Sunday, 16 September 2018

Rod Stewart - Footloose & Fancy Free (1977)


  

Released November 1977

This was perhaps the last completely credible Rod Stewart album for many a year. The firs five had been excellent, the two "American" ones - "Atlantic Crossing" and "A Night On The Town" were more than acceptable. This was another one recorded since he became a Transatlantic superstar and the quality was still pretty good, just about holding on in there. Critically, I have seen it regularly panned as a lazy, complacent offering. I have to beg to disagree here. The next album meets that description, but this one, in my opinion, still has a lot to offer.

It includes two copper-bottomed Rod Stewart anthems - the evocative "I Was Only Joking", with its killer acoustic guitar solo from Jim Cregan and the paean in praise of a lover "You're In My Heart", which, although somewhat cheesy in places, is also totally infectious and endearing. "The big-bosomed lady with the Dutch accent who tried to change my point of view.." was a great line.  A slow, soulful cover of Millie Jackson's "If Loving You Is Wrong (I Don't Want To Be Right)" is impressive.  The one track that doesn't convince me on the album is the strangely slowed-down cover of Diana Ross & The Supremes' "You Keep Me Hangin' On". For some reason it has never done it for me. It sounds clumsy. The experimentation is interesting, but flawed. Its Deep Purple-esque organ intro and rock guitar riff doesn't fit this particular track at all. It is also, at over seven minutes, way too long. He would have done better covering it straight.
┄┄┄┄┄┄
*EXERCISES*
- A) Quote everything in the review of Footloose & Fancy Free from "Rod Stewart - Footloose" down to "lot to offer.".
- B) Write a continuation of the Footloose & Fancy Free review that picks up after its final sentence.
The items come from a different source than the review above.

*EXTRACTED DATA*
┄┄┄┄┄┄
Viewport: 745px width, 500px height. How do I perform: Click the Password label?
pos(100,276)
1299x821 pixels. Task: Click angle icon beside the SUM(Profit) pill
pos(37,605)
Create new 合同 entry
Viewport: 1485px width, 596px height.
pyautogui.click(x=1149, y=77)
┄┄┄┄┄┄
*RESPONSE LIST*
- A)
Rod Stewart - Footloose & Fancy Free (1977)


  

Released November 1977

This was perhaps the last completely credible Rod Stewart album for many a year. The firs five had been excellent, the two "American" ones - "Atlantic Crossing" and "A Night On The Town" were more than acceptable. This was another one recorded since he became a Transatlantic superstar and the quality was still pretty good, just about holding on in there. Critically, I have seen it regularly panned as a lazy, complacent offering. I have to beg to disagree here. The next album meets that description, but this one, in my opinion, still has a lot to offer.

- B)
"You're Insane" is a grinding piece of funk-rock with an industrial-sounding guitar and a bluesy rhythm. This is Stewart on Faces-style rocking form, which is good to hear. "Born Loose" is another solid, upbeat rocker which owes more than a passing nod to The Rolling Stones' "Star F*****" in both its melody, pace and its slightly risqué lyrics. The line "I wanna get a belly full of beer" comes directly from old mate Elton John's "Saturday Night's Alright (For Fighting)". The track finishes with a bit of "Midnight Rambler" guitar and harmonica interplay.

Everyone knows saucy old Rod's "Hot Legs". Again, it is corny and contrived, but it rocks, it has to be said, with some great guitar and vocals. There is a great, little-mentioned Stewart gem in the atmospheric and haunting, folky ballad "You Really Got A Nerve". This is certainly no self-satisfied track, it is as good as anything he recorded in the 1974 period onwards.

Overall, this is an underrated album and deserves more than the occasional listen. Things got considerably worse from now on, remember.